_Excerpt to read_
▬▬▬

41    In this regard, see my discussion of Muggeridge in Elara v Assistant Minister for Immigration and Border Protection [2017] FCA 1565 at [53]-[62]. I consider this dicta generally to be relevant to a case such as the present where the Minister exercises his power under s 501CA(3) and (4) concerning the revocation of an originating decision mandatorily cancelling a visa on character grounds under s 501(3A).

42    In many circumstances it might be said, as a matter of administrative policy, that it is unfortunate, and in some respects unfair, that a person who has spent many years of their life in Australia since arrival as an infant with their parents, and who has no obvious continuing connections with the country of their birth, should be sent to that country to recommence their life as an adult many years later following their offending in Australia. In this case, this might be thought to be particularly so in circumstances where the applicant plainly suffers, as the Assistant Minister accepted, from mental health issues and a lack of insight into his offending behaviour. It seems unfortunate that Australia should seek to transfer responsibility for a person with the difficulties and problems that this applicant has, and who has been a resident of Australia for 37 of his 48 years, including all his adult life, to another country just because he was born there.

43    Nonetheless, as a matter of law, in light of his offending since he was an adult, which has continued until recent years – as late as 2015 – and which involves domestic violence, it may be said that the Assistant Ministers decision in this case is not illogical, in that it cannot be said there is no basis to the expressed concern that members of the Australian community, particularly persons who may be in a domestic relationship with the applicant, may be at risk of harm should the applicant remain the Australian community. The offending relied on by the Assistant Minister substantively occurred during his adult life, not when a minor.

▬▬▬

_Data section_
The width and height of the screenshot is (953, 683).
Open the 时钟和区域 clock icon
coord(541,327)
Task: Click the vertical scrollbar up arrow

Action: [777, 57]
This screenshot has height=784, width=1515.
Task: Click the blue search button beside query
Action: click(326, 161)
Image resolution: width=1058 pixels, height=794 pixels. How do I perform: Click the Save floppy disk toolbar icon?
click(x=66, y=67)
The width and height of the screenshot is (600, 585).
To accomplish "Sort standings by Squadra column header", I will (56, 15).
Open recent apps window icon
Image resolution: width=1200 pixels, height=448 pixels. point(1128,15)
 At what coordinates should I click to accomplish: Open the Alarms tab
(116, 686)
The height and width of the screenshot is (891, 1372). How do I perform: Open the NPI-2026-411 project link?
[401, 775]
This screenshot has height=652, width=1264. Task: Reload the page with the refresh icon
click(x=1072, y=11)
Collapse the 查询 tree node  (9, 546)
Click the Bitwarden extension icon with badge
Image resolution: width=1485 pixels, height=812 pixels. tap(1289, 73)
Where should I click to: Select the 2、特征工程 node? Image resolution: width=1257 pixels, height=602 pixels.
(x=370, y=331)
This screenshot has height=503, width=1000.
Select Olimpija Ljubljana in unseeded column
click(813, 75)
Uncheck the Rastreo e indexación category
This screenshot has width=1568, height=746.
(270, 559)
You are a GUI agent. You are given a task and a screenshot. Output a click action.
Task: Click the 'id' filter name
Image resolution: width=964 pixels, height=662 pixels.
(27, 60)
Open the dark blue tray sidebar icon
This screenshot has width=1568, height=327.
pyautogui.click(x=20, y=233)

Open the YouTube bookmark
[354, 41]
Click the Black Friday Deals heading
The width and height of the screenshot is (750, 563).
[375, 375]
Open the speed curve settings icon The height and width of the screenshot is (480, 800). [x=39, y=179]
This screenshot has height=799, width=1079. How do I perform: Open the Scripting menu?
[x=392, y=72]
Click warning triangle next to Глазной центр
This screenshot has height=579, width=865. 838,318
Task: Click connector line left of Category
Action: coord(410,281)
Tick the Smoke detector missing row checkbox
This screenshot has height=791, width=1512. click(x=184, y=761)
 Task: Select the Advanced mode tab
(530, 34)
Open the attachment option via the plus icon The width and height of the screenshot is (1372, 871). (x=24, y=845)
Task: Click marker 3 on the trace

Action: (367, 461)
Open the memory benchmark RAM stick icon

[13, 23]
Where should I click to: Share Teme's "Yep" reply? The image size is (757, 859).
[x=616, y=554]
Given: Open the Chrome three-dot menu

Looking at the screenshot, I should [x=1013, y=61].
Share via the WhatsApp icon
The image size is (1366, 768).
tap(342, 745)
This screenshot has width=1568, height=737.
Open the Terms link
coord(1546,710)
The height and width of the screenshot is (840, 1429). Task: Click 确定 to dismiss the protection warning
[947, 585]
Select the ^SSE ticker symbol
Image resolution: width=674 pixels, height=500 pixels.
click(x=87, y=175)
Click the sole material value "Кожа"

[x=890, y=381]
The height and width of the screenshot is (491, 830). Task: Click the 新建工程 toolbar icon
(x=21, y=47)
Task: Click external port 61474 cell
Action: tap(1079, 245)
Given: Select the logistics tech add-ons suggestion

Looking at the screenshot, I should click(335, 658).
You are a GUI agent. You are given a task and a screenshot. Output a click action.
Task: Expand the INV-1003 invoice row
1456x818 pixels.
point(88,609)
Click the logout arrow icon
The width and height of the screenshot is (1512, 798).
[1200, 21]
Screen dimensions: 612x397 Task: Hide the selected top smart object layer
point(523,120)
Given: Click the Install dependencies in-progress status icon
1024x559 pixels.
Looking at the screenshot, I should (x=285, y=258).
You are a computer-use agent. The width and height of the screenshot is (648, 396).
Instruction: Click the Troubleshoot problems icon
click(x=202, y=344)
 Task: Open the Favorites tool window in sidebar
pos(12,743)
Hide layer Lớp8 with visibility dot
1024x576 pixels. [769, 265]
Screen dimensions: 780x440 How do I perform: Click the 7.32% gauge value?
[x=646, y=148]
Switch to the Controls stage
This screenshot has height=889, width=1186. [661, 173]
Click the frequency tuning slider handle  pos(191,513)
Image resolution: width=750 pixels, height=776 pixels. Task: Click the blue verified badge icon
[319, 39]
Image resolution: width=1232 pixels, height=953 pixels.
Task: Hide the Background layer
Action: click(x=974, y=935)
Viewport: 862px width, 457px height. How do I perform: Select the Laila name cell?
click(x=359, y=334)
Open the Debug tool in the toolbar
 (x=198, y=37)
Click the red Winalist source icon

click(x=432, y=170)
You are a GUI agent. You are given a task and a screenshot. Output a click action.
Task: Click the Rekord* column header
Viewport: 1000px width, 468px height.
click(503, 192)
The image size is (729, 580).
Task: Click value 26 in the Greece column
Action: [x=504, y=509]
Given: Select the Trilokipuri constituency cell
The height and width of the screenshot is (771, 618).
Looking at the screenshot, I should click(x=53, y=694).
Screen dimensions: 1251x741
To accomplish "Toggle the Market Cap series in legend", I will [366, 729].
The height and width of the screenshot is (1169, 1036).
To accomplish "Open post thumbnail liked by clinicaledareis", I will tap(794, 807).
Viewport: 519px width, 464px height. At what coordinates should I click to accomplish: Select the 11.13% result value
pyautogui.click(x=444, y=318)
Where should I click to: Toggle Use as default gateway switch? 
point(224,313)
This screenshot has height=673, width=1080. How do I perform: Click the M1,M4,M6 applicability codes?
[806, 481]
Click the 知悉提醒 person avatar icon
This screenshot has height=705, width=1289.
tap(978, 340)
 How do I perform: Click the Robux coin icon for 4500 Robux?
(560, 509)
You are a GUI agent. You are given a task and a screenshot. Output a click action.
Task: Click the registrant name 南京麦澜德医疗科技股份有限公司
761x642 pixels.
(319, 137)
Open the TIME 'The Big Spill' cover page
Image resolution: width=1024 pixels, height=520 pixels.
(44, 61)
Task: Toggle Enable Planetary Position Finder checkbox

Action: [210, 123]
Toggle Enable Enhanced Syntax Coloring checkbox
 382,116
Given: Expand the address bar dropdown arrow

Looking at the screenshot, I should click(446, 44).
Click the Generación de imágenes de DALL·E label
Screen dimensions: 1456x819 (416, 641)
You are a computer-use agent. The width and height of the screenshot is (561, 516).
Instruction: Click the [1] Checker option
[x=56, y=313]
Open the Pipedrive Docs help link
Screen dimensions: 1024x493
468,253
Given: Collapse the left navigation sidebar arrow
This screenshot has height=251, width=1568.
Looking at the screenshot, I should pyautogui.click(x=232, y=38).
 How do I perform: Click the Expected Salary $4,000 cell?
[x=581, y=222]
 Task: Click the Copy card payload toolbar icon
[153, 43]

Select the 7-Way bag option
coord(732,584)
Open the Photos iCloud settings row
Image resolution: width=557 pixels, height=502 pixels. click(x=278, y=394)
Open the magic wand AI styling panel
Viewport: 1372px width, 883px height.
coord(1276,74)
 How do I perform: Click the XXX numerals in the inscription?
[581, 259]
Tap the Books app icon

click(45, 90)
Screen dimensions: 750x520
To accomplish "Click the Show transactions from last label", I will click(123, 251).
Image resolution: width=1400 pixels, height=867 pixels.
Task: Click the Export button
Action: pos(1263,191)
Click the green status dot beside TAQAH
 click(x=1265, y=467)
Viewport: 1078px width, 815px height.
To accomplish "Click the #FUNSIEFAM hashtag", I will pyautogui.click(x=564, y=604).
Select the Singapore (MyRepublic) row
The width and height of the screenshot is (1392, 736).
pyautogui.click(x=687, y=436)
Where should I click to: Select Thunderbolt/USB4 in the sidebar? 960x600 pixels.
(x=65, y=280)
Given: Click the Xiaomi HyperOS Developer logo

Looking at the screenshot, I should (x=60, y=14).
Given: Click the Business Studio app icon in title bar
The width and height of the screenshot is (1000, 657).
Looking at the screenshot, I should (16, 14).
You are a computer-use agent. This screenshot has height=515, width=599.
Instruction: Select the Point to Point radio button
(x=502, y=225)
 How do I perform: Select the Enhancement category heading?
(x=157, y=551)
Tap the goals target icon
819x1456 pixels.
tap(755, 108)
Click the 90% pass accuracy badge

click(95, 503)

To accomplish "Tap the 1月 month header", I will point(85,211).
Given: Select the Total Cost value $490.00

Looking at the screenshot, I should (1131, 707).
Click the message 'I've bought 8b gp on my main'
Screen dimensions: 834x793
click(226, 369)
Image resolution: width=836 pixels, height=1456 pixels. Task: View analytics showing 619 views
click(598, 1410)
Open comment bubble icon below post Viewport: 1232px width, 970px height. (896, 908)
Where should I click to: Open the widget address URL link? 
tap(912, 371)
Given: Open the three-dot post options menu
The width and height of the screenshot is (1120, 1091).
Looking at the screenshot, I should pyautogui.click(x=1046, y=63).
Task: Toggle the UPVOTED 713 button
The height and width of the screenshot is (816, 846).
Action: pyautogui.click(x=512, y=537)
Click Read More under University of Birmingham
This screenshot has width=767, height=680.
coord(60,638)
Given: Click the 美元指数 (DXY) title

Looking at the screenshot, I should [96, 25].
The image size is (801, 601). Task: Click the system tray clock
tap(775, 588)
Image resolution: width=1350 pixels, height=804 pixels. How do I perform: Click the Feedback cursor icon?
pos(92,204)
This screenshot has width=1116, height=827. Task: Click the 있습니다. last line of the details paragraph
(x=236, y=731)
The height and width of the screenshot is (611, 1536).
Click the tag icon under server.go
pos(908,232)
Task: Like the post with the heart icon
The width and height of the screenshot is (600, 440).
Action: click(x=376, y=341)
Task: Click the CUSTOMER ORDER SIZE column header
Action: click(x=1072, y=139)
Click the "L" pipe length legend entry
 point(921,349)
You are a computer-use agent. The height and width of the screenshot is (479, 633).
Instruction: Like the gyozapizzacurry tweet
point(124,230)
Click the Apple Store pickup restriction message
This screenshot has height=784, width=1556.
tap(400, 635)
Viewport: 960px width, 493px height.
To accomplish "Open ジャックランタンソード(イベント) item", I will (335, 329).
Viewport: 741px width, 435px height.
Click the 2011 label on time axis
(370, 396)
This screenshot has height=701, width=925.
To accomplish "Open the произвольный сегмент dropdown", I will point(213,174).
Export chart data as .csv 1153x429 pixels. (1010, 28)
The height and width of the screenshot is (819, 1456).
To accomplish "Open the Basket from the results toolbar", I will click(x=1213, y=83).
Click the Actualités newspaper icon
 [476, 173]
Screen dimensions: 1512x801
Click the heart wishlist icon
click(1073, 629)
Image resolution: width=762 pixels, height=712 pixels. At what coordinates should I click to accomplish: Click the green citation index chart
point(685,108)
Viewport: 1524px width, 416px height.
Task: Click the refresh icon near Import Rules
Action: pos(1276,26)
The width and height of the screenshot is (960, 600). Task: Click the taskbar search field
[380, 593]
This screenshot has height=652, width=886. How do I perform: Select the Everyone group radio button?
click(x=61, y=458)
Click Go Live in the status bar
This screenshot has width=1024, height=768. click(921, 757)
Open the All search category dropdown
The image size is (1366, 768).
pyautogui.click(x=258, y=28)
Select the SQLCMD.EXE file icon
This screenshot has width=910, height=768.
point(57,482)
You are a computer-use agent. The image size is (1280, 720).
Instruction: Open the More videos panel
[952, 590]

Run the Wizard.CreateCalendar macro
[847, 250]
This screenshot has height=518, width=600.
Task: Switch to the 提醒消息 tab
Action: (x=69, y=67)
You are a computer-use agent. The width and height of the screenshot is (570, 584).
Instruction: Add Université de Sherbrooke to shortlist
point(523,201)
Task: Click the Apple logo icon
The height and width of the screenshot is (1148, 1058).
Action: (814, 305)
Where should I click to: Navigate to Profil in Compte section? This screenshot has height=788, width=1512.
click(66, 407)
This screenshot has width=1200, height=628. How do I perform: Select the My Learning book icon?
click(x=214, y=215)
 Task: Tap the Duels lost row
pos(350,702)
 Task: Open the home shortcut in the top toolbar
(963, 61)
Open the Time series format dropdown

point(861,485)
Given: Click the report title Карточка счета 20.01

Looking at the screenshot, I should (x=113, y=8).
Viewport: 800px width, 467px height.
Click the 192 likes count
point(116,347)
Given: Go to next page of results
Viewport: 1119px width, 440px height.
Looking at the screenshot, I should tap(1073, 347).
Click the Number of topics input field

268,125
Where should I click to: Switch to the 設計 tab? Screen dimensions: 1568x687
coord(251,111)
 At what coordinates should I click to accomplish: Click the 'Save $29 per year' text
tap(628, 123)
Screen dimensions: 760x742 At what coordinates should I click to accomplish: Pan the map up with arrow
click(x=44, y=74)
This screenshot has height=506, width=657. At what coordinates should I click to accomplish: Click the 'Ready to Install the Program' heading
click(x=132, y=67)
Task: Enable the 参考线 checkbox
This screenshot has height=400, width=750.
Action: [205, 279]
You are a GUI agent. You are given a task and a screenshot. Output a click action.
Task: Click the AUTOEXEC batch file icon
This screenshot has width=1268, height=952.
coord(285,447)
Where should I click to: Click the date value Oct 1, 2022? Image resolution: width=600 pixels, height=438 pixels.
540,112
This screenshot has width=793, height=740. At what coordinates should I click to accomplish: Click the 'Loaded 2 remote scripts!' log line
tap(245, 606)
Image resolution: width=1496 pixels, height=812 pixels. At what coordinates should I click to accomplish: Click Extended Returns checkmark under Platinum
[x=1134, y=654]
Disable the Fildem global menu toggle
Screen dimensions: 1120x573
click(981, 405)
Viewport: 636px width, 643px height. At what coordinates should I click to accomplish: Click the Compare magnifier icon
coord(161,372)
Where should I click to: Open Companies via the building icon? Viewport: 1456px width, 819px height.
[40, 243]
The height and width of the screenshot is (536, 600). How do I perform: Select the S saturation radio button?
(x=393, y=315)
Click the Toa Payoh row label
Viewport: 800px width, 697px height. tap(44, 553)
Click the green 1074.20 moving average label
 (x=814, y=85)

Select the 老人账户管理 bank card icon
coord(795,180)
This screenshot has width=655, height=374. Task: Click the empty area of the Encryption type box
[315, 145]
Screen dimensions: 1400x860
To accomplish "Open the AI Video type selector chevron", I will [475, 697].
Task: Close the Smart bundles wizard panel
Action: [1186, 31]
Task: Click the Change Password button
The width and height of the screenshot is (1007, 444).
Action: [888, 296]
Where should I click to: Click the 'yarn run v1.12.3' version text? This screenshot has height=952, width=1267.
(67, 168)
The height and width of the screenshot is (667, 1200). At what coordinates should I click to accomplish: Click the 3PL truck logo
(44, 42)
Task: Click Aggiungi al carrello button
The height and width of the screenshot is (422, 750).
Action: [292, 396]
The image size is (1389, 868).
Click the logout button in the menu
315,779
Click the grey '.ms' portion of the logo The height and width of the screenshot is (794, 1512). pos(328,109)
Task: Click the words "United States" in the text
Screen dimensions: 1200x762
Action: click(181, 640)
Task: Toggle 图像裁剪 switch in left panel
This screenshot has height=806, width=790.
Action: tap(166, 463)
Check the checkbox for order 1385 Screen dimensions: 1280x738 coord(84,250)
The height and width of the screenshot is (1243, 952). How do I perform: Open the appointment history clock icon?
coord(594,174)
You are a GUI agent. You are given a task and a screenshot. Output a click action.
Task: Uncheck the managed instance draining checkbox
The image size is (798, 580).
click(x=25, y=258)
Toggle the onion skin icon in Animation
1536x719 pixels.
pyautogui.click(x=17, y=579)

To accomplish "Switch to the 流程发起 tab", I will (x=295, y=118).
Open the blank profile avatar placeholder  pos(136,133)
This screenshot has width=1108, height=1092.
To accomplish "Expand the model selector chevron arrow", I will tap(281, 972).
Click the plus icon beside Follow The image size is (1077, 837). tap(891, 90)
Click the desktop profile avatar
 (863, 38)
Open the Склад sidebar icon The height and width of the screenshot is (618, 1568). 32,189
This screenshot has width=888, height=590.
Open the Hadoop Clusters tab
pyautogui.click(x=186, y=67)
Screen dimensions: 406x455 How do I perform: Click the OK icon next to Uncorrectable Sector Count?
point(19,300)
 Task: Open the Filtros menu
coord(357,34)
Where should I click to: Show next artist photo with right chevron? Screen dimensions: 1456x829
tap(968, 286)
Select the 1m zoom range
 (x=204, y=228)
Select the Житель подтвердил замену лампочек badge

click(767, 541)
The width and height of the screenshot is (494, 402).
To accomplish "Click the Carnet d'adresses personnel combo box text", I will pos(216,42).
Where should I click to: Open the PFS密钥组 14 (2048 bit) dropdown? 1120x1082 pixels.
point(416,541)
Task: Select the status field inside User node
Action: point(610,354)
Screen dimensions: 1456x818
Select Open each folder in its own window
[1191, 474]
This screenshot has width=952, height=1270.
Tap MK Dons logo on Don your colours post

▬▬▬

_Questions_
1 > Do the following statements agree with the visa cancellation excerpt? Answer yes or no for each, quoting the words of the excerpt that decide it.
(a) The applicant has lived in Australia for 37 of his 48 years.
(b) The offending relied on by the Assistant Minister occurred mainly when the applicant was a minor.
(c) The Assistant Minister rejected the claim that the applicant suffers from mental health issues.
2 > Could you write the next part of the visa cancellation excerpt, picking up after its last sentence?

_Results for each task_
1 >
(a) Yes: "who has been a resident of Australia for 37 of his 48 years"
(b) No: "The offending relied on by the Assistant Minister substantively occurred during his adult life, not when a minor."
(c) No: "the applicant plainly suffers, as the Assistant Minister accepted, from mental health issues"

2 >
44    The fact that the applicant had only spent a relatively short time in a custodial institution is not relevant in these circumstances.

45    While it was not expressly contended that the decision taken was so disproportionate to the purpose or the intention by Parliament of the power not to revoke a mandatory cancellation order, I do not think that conclusion can be reached in the circumstances of this case for the same reasons.

46    It is one thing to say, as I have as an individual judge, that the decision under judicial review might be viewed as unfair as a matter of administrative policy, it is another to say that it is legally unreasonable on the basis of the principles recently canvassed in Muggeridge.

Conclusion

47    For these reasons, subject to resolution of the Falzon issue mentioned above, I would dismiss the application for review of the Assistant Ministers decision.

48    I will, however, delay the making of the final orders pending the delivery of the decision in Falzon.

49    As a result, I order:

1.    This matter be stood over until two weeks after the determination of Falzon v Minister for Immigration and Border Protection [2017] HCATrans 230 (No S31/2017).

I certify that the preceding forty-nine (49) numbered paragraphs are a true copy of the Reasons for Judgment herein of the Honourable Justice Barker.